EXERCISE GOAL:
Leave out all pictures. Return exactly the lines from the top of the material through the line containing "Screen dimensions: 980x906".

EXTRACTED INFORMATION:
··········

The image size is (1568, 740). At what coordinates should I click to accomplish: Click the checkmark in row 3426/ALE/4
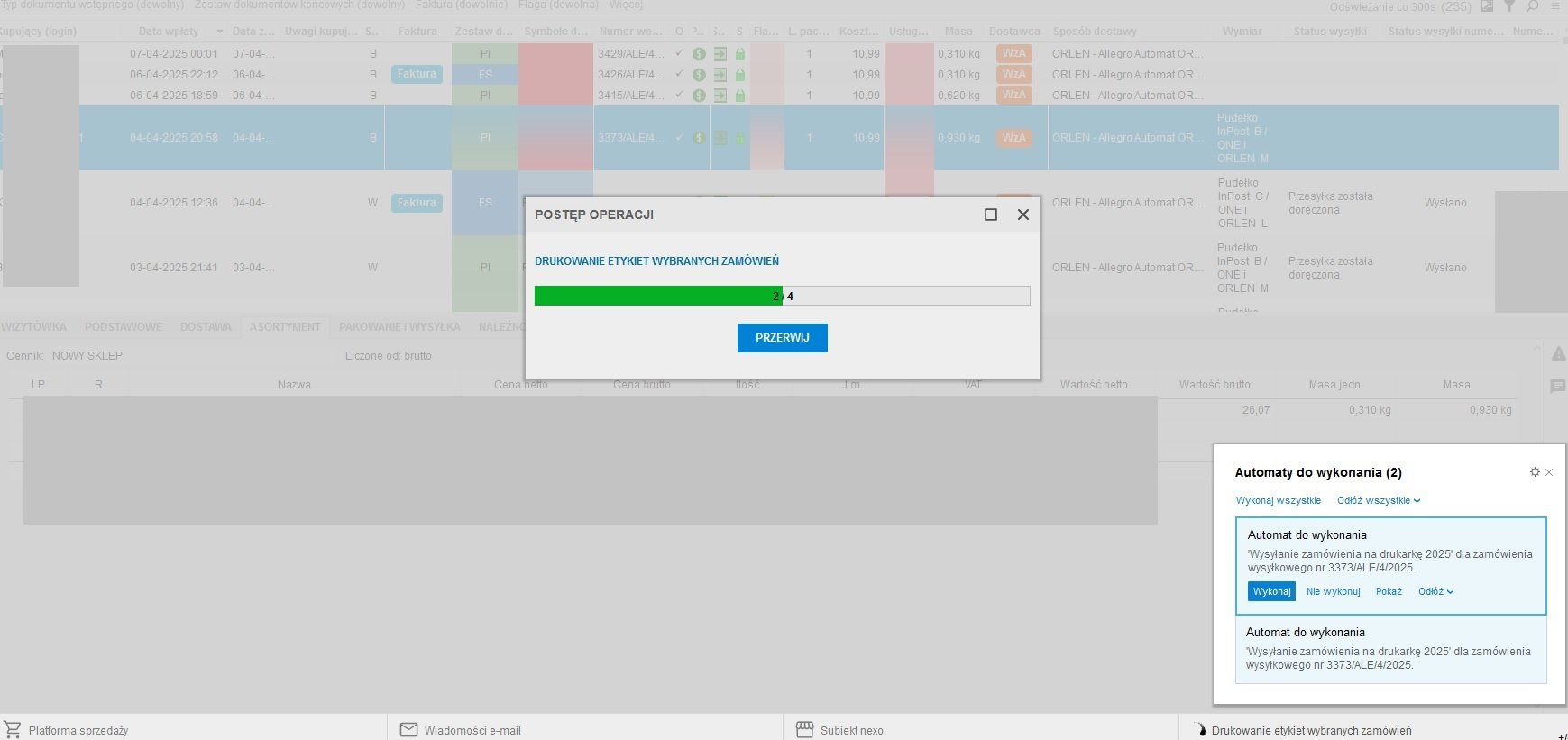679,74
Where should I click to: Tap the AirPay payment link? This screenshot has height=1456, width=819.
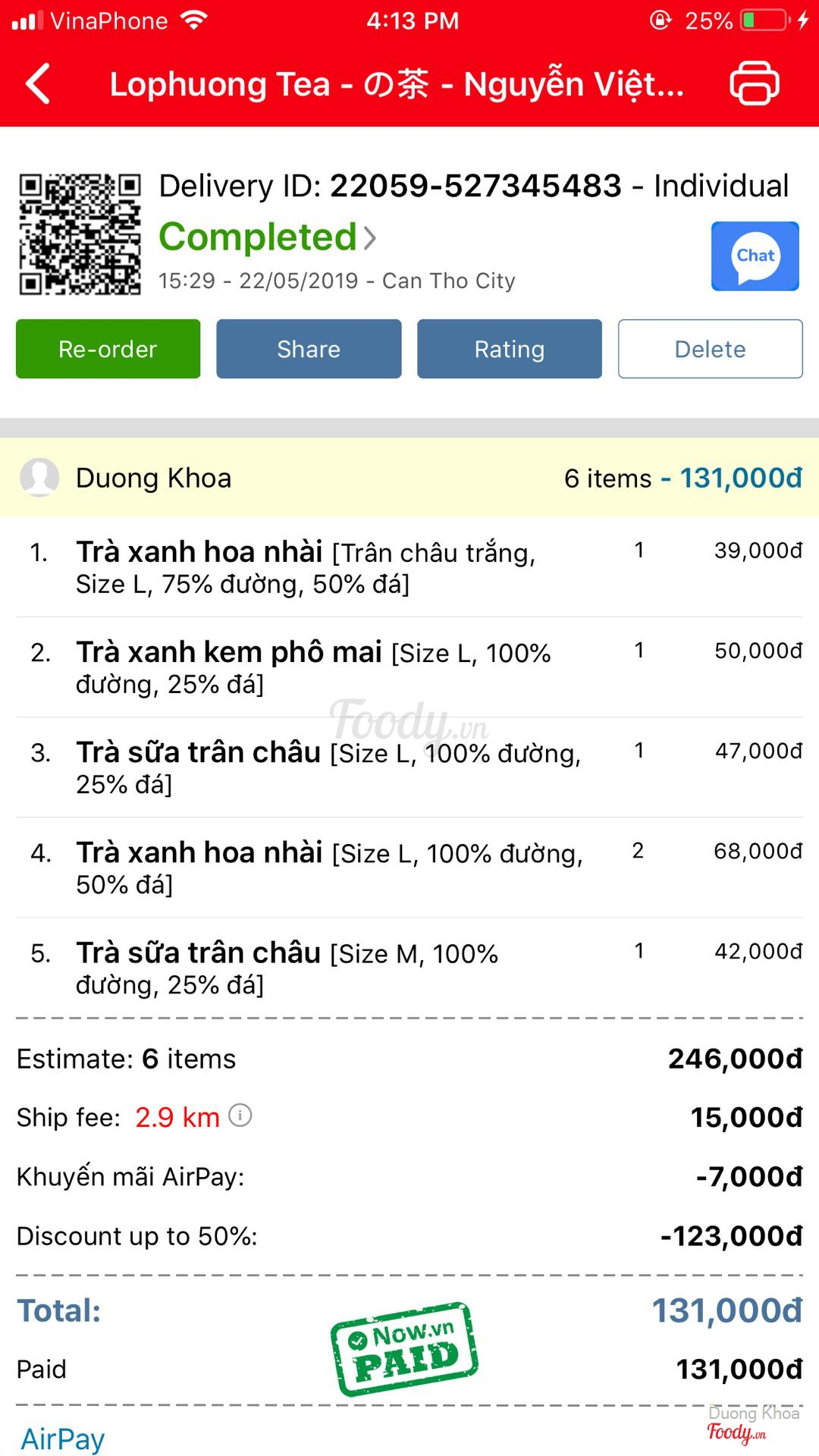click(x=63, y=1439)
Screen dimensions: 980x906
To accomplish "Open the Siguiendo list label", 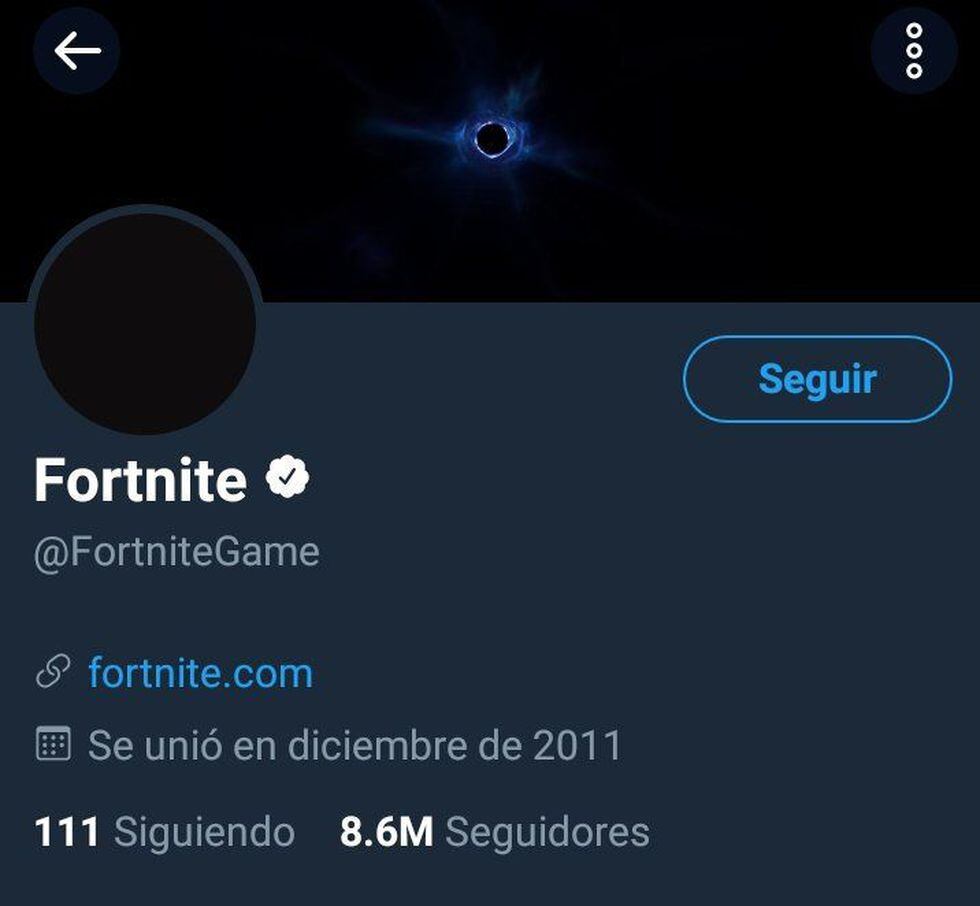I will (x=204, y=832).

··········

ANSWER SECTION:
The image size is (1568, 740). At what coordinates should I click to accomplish: Click the checkmark in row 3426/ALE/4
679,74
Where should I click to: Tap the AirPay payment link? This screenshot has height=1456, width=819.
click(x=63, y=1439)
Screen dimensions: 980x906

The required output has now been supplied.